Text provided:
------------------------------------------------------------

COUNSEL: Hornbug, Diggs & Marks, P. C. (Robert M. Diggs of counsel), for petitioner.

Jeffer, Hartman, Hopkinson, Vogel, Coomber & Peiffer (Charles R. Buhrman of counsel), for Margo M. Hickok, respondent, McCarthy, Fingar, Donovan, Drazen & Smith (John G. McQuaid of counsel), for Ann H. Meia and others, respondents. Robin A. Bikkal for the People of the State of New York.

JUDGES: Eugene M. Hanofee, J.

OPINIONBY: HANOFEE

OPINION: [*651] [**984] OPINION OF THE COURT

This is a proceeding brought on by the coexecutors of the last will and testament of William O. Hickok, VI, for construction of paragraph I of article third of the last will and testament herein, which provides for the creation of a marital deduction trust. By necessary implication, this court must also construe the provisions of paragraph II of article third of the will, whereby the decedent herein created a family trust.

The decedent, William O. Hickok, VI, died on January 16, 1987, domiciled in the Village of Goshen, County of Orange, and State of New York, leaving a last will and testament dated May 13, 1966 and a codicil thereto dated February 4, 1986. [***3] Paragraph I of article third, as republished by such codicil, provides for the creation of a marital deduction trust consisting of "that fractional part of my residuary estate which shall be needed to obtain the maximum marital deduction allowable in determining the Federal Estate Tax payable by my estate under the laws in effect at the time of my death". Paragraph II of article third of this will, as republished by the codicil, provides for the creation of a family trust which "shall consist of the balance of my residuary estate remaining after the payment therefrom of taxes and duties as provided in Article sixth of this will". In this proceeding, [**985] the respondent, Margo M. Hickok, is the decedent's second wife, his first wife having died in 1961. The respondents, Ann H. Meia, Janet H. Ritter, Louise H. Snyder and William O. Hickok, VII, are decedent's children by his first wife. The respondent, Neil M. Hickok, is the decedent's child by his marriage to the respondent, Margo M. Hickok, but has not appeared in this proceeding.

------------------------------------------------------------

Stored data:

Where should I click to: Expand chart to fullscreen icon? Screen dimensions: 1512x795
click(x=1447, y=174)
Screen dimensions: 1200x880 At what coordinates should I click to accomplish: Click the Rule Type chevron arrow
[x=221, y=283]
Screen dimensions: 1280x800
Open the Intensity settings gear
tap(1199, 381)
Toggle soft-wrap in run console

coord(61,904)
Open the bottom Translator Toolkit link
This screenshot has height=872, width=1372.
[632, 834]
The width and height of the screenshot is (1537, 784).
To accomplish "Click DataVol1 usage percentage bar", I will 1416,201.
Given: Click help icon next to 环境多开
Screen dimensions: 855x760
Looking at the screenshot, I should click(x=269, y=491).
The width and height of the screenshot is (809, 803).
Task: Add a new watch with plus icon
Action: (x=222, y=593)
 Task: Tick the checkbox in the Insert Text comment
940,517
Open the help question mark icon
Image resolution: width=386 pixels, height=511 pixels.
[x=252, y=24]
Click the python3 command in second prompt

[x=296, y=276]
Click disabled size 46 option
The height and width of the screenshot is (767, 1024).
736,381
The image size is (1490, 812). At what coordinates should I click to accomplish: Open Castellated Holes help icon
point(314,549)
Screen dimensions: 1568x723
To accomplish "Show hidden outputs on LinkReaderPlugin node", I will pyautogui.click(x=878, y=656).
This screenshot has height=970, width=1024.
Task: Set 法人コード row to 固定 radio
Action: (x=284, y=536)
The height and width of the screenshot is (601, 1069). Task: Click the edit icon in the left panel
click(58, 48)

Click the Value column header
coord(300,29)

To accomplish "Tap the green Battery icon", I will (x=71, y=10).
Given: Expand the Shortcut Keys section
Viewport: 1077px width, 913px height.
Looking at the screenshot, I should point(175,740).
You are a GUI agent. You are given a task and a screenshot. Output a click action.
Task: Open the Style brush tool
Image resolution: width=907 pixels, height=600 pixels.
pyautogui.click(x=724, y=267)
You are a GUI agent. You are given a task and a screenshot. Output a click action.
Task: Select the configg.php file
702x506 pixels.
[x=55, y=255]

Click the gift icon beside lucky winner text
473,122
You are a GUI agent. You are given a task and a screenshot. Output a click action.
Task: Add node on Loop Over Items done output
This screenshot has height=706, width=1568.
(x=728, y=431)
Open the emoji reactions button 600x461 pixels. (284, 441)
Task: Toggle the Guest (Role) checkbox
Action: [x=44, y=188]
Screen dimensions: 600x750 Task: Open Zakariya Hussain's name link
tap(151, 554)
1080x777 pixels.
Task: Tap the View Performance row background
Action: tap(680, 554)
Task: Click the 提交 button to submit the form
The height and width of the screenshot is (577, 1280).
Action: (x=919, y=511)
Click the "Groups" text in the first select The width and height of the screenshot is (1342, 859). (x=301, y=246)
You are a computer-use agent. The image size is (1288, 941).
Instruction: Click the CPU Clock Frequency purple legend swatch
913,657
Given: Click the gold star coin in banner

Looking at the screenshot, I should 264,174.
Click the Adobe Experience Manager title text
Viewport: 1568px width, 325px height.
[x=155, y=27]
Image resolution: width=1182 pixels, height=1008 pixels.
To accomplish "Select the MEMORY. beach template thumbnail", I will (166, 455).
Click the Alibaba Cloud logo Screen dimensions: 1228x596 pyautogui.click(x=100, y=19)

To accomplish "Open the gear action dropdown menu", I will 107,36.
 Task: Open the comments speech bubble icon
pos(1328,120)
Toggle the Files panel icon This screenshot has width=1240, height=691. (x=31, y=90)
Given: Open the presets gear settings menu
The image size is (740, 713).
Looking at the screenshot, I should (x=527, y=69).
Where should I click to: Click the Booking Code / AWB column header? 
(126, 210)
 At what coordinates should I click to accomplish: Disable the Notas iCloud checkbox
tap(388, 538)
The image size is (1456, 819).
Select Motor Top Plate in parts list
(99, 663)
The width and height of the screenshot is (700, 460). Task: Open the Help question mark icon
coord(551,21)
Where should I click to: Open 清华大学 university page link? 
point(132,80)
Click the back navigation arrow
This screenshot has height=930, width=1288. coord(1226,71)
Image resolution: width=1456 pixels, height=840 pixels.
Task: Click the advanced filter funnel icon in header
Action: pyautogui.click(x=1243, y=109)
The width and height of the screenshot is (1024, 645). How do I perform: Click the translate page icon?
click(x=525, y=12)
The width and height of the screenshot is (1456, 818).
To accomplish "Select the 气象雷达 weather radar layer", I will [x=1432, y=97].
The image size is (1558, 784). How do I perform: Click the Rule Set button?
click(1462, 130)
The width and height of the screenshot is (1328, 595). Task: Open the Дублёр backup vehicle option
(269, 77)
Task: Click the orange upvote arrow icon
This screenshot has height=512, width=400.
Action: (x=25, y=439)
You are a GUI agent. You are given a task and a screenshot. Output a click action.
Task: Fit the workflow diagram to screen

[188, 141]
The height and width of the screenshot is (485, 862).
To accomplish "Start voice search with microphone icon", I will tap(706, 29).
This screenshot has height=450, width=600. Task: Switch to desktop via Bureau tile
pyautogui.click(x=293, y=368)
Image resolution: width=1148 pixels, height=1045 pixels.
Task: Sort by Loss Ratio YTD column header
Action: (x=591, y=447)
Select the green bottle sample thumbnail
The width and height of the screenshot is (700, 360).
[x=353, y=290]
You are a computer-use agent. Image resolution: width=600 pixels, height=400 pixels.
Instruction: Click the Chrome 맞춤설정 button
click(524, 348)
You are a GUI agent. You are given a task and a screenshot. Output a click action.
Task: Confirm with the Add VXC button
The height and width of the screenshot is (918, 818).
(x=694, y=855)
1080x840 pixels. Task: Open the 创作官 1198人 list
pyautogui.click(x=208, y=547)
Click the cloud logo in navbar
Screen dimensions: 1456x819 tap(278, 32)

------------------------------------------------------------

The tasks:
(1) On what date did William O. Hickok, VI die, according to the court opinion?
(2) Condense the paragraph of the court opinion that begins "The decedent, William O. Hickok, VI, died" into a bulleted list that keeps its main facts.
The entries are separate material with no connection to the court opinion.

Problem solutions:
(1) January 16, 1987

(2)
- William O. Hickok, VI died on January 16, 1987, domiciled in the Village of Goshen, Orange County, New York.
- He left a will dated May 13, 1966, and a codicil dated February 4, 1986.
- Paragraph I of article third, as republished by the codicil, creates a marital deduction trust. The trust consists of the fractional part of the residuary estate needed to obtain the maximum federal estate tax marital deduction allowable under the laws in effect at his death.
- Paragraph II of article third, as republished by the codicil, creates a family trust. It holds the balance of the residuary estate after taxes and duties are paid as provided in article sixth.
- Respondent Margo M. Hickok is his second wife. His first wife died in 1961.
- Respondents Ann H. Meia, Janet H. Ritter, Louise H. Snyder and William O. Hickok, VII are his children by his first wife.
- Respondent Neil M. Hickok, his child with Margo M. Hickok, has not appeared in the proceeding.